Engineering Contradictions & Design Principles
Engineering Contradiction Analysis
1Quantity of substance
If traditional human methods are used to process biological knowledge and develop experimental hypotheses, then human intuition and creativity are utilized, but the ability to process and develop meaningful experimental hypotheses becomes increasingly difficult as biological knowledge accumulates at an accelerating pace
Solution Approach 1:
The patent replaces human cognitive processing with an AI-based system that uses fuzzy logic and machine learning algorithms to analyze biological data and generate experimental hypotheses. The system processes large volumes of biological knowledge automatically, substituting human manual analysis with computational mechanisms that can handle the accelerating accumulation of biological data without cognitive overload
Solution Approach 2:
The patent introduces fuzzy logic as an intermediary between raw biological data and experimental hypotheses. Fuzzy logic serves as a mediator that processes uncertain and imprecise biological information through defined rules and algorithms, transforming complex biological knowledge into actionable experimental hypotheses in a systematic manner
2Productivity
If fuzzy logic and AI-based data analysis are used to identify drug-target interactions, then the identification process becomes more efficient and accurate, but this approach has not been previously applied to immunological cell activity modulation
Solution Approach 1:
The patent creates a universal AI-based platform that can identify drug-target interactions across different biological systems. The fuzzy logic framework and machine learning models are designed to be adaptable, allowing the same system to handle both general drug-target interactions and specific immunological cell activity modulation, thereby achieving multi-functionality without requiring separate specialized systems
Solution Approach 2:
The patent applies parameter changes by adjusting the fuzzy logic rules and AI model parameters to specialize the general identification system for immunological applications.
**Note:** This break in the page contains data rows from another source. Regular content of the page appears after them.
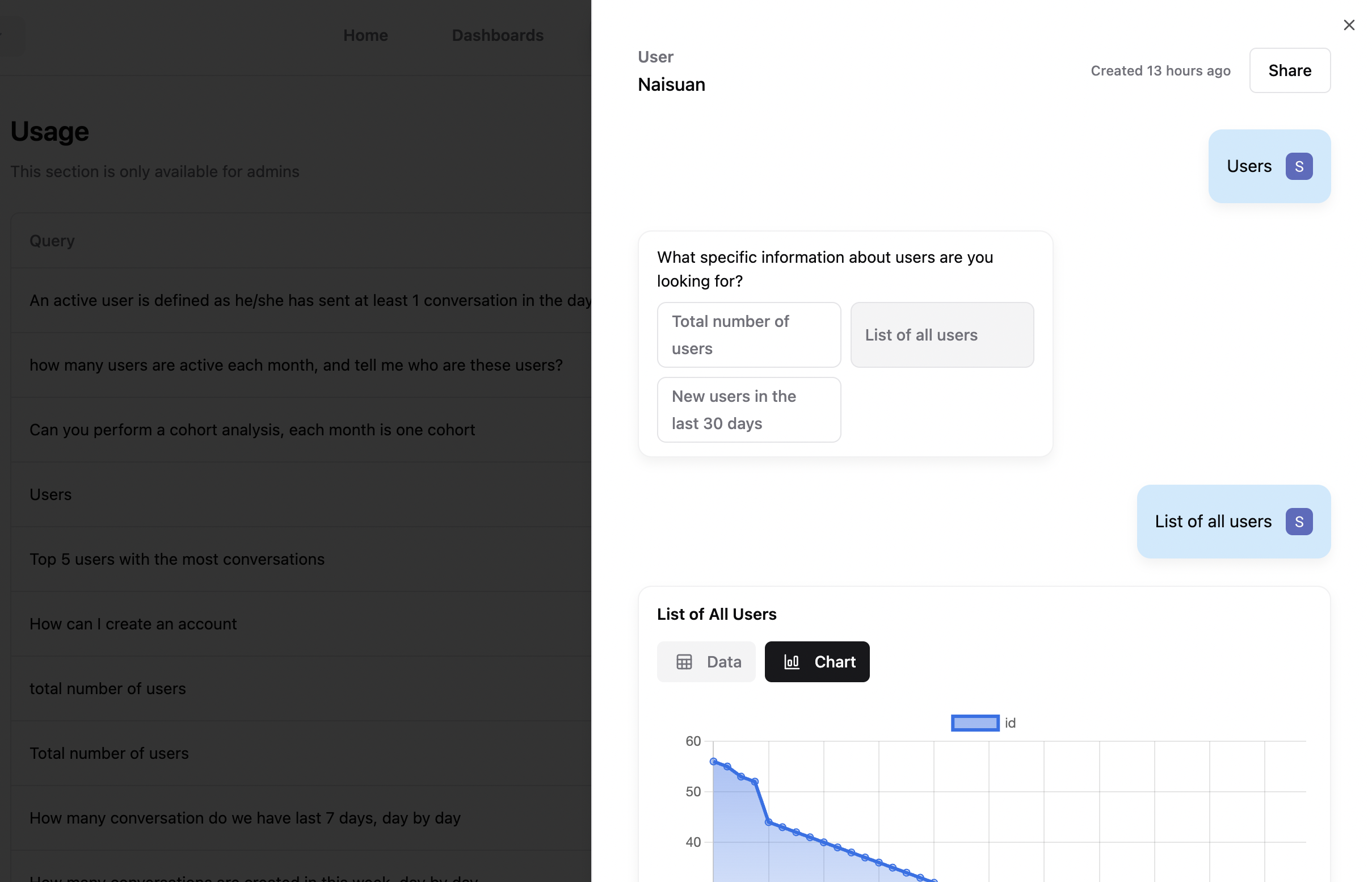Click the id legend color swatch
Viewport: 1372px width, 882px height.
click(x=975, y=723)
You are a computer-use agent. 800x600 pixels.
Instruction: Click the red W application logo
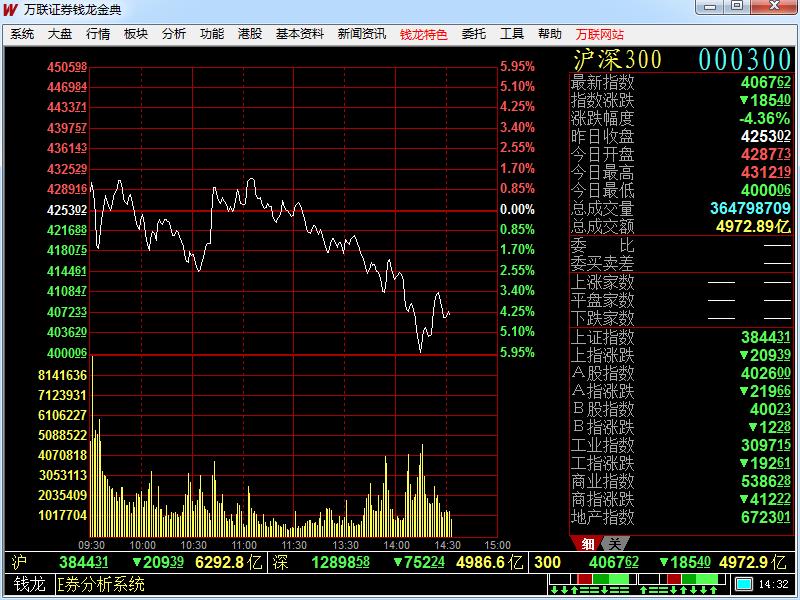tap(11, 8)
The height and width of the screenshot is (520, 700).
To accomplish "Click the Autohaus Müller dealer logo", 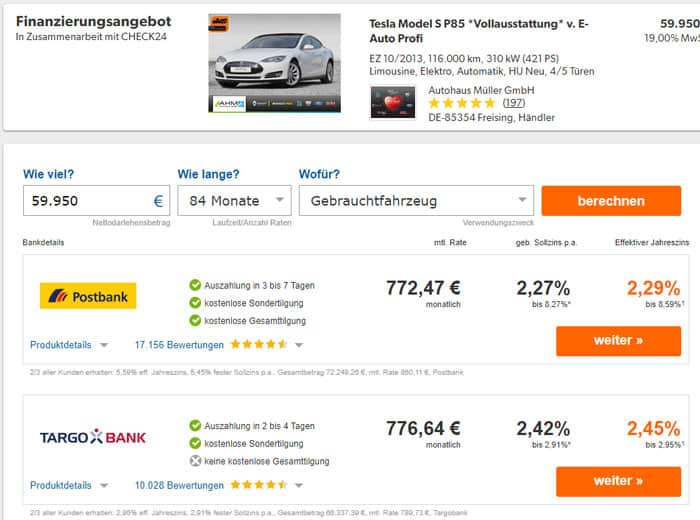I will (392, 102).
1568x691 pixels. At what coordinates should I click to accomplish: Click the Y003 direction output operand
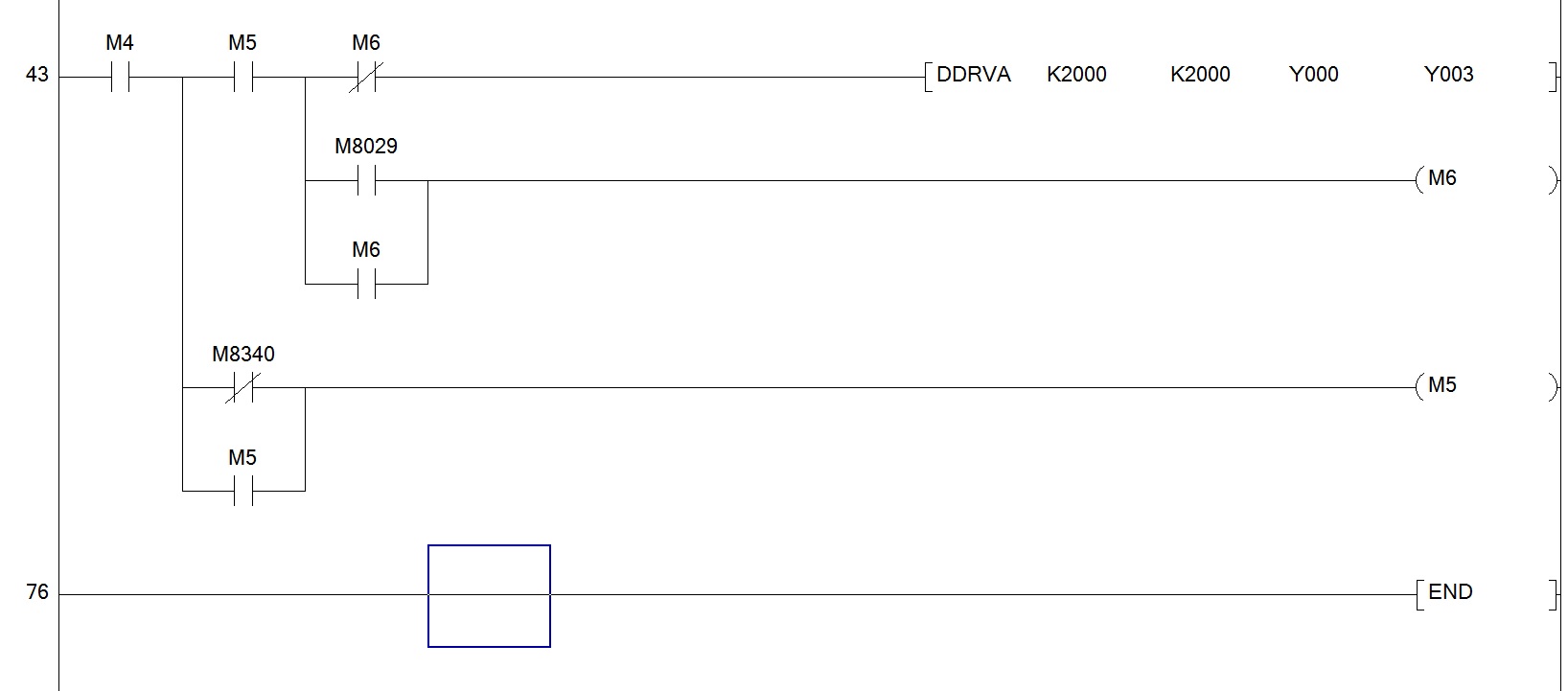click(1448, 75)
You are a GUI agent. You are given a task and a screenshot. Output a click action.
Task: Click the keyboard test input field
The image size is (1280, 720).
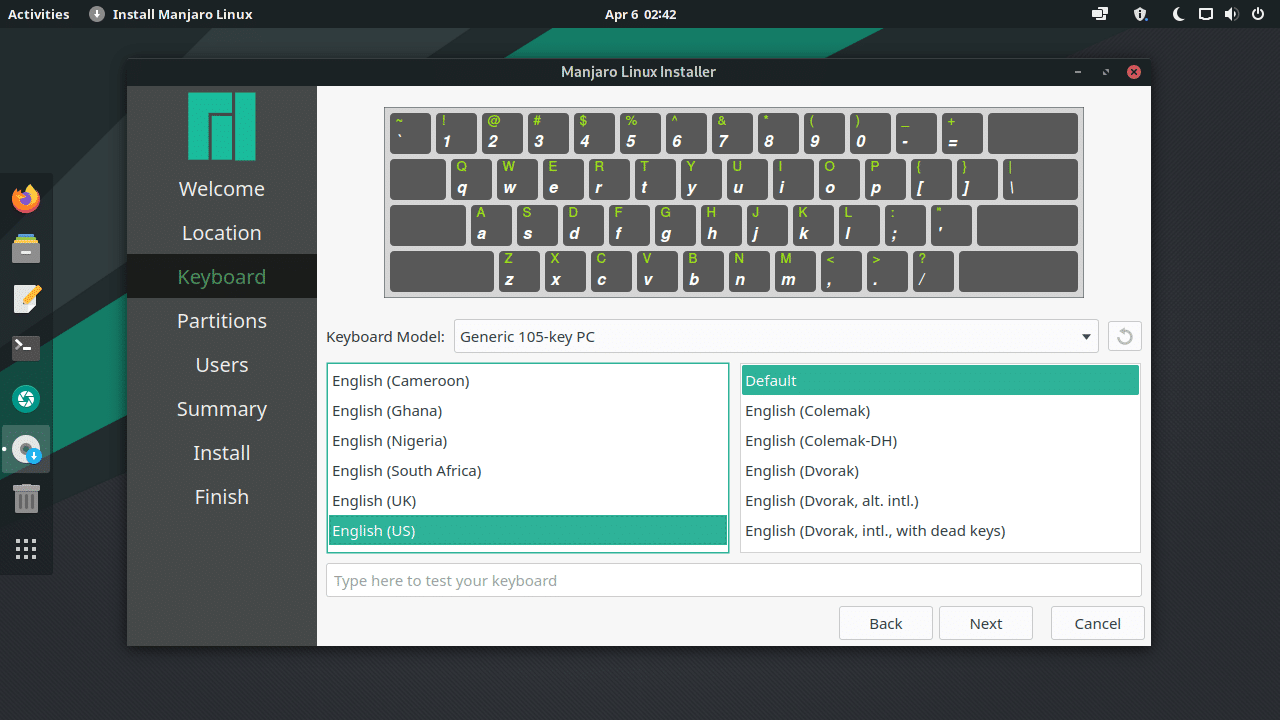tap(733, 580)
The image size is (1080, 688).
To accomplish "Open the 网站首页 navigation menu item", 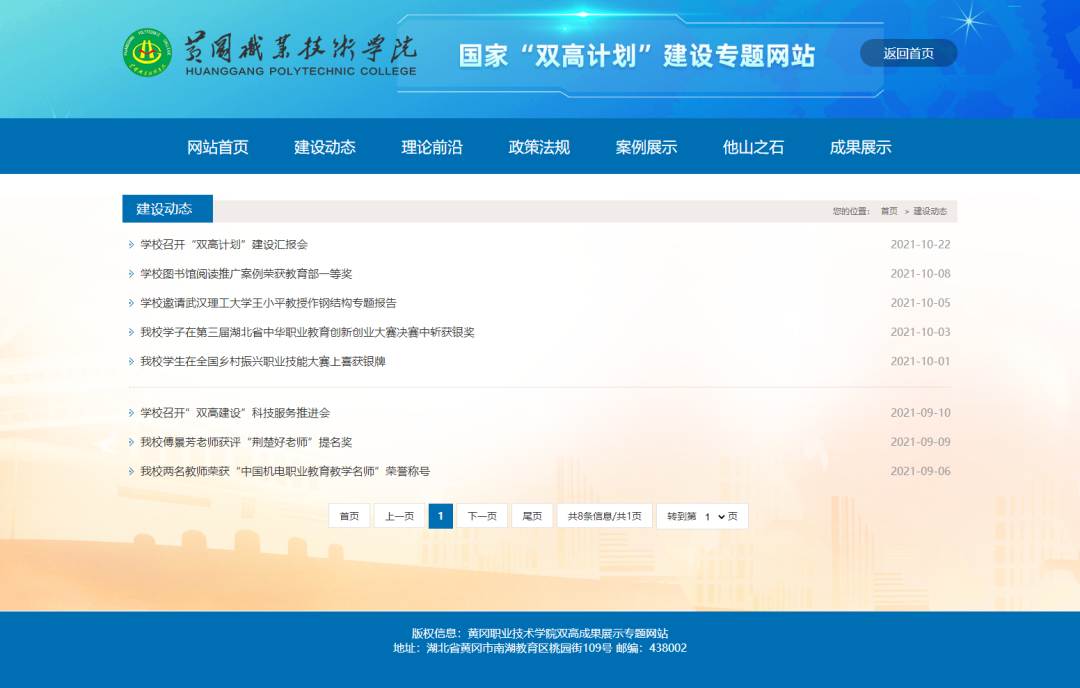I will 218,147.
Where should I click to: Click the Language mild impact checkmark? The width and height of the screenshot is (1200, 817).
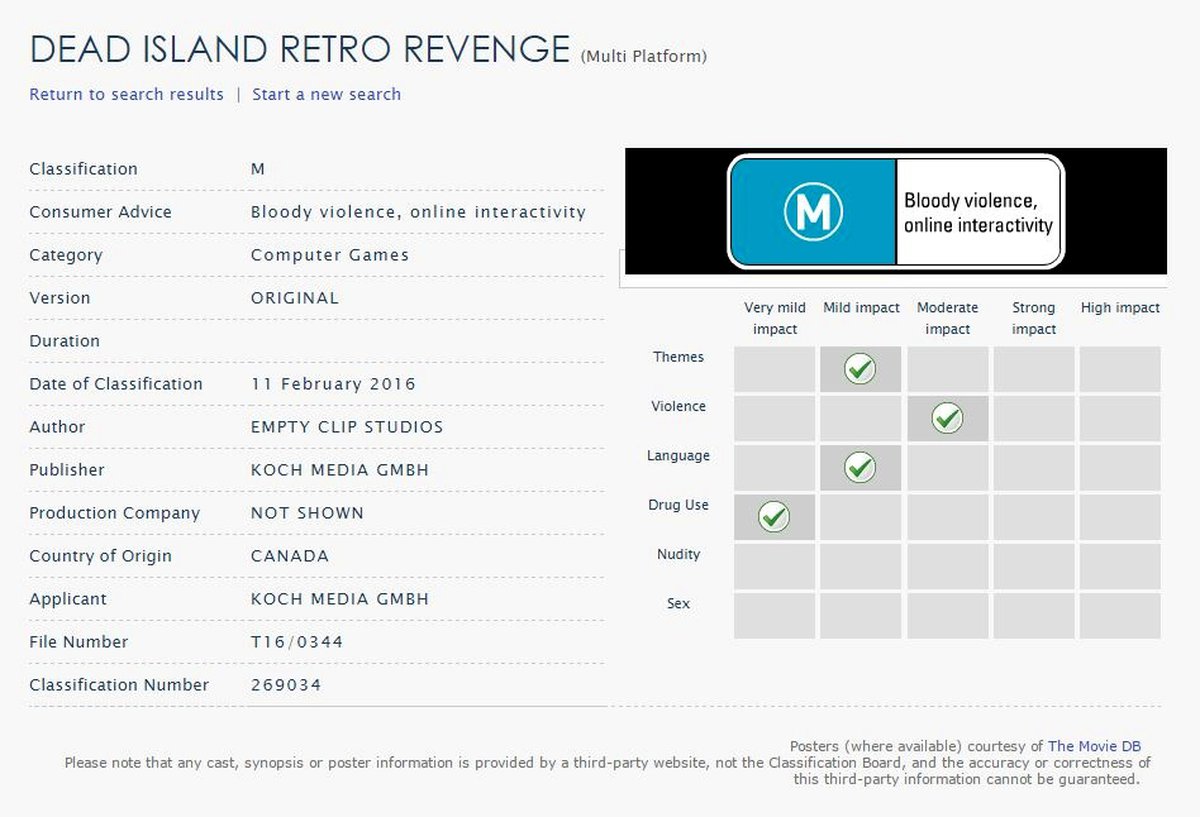pos(860,467)
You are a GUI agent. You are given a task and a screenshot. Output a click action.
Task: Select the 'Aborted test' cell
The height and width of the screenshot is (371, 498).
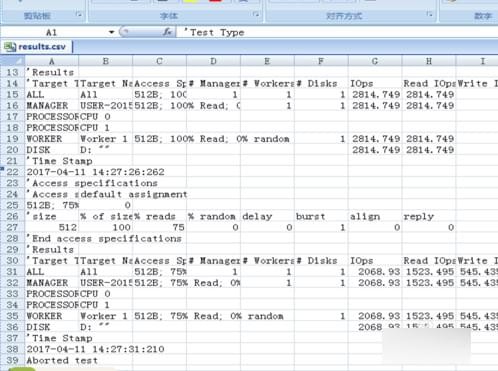(52, 360)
By modifying the input parameters, evaluation criteria, and output interpretations, the system adapts to the specific requirements of identifying agents that modulate immunological cell activity while maintaining the core efficiency of the AI-based approach
Data Source
AI summary
Disclosed are methods, means and systems of identifying compounds and augment T regulatory cell activity and/or number in vitro and/or in vivo utilizing deep learning approaches. Systems for screening compound libraries in silico are provided as well as laboratory methods of testing modulation of T regulatory cell activity and/or numbers. Results provided by the disclosure will serve as the basis for increasing T regulatory cells, which is desirable in situations of autoimmunity or organ transplantation. In situations of oncology or infectious disease reduction of T regulatory cell number and/or activity is desired.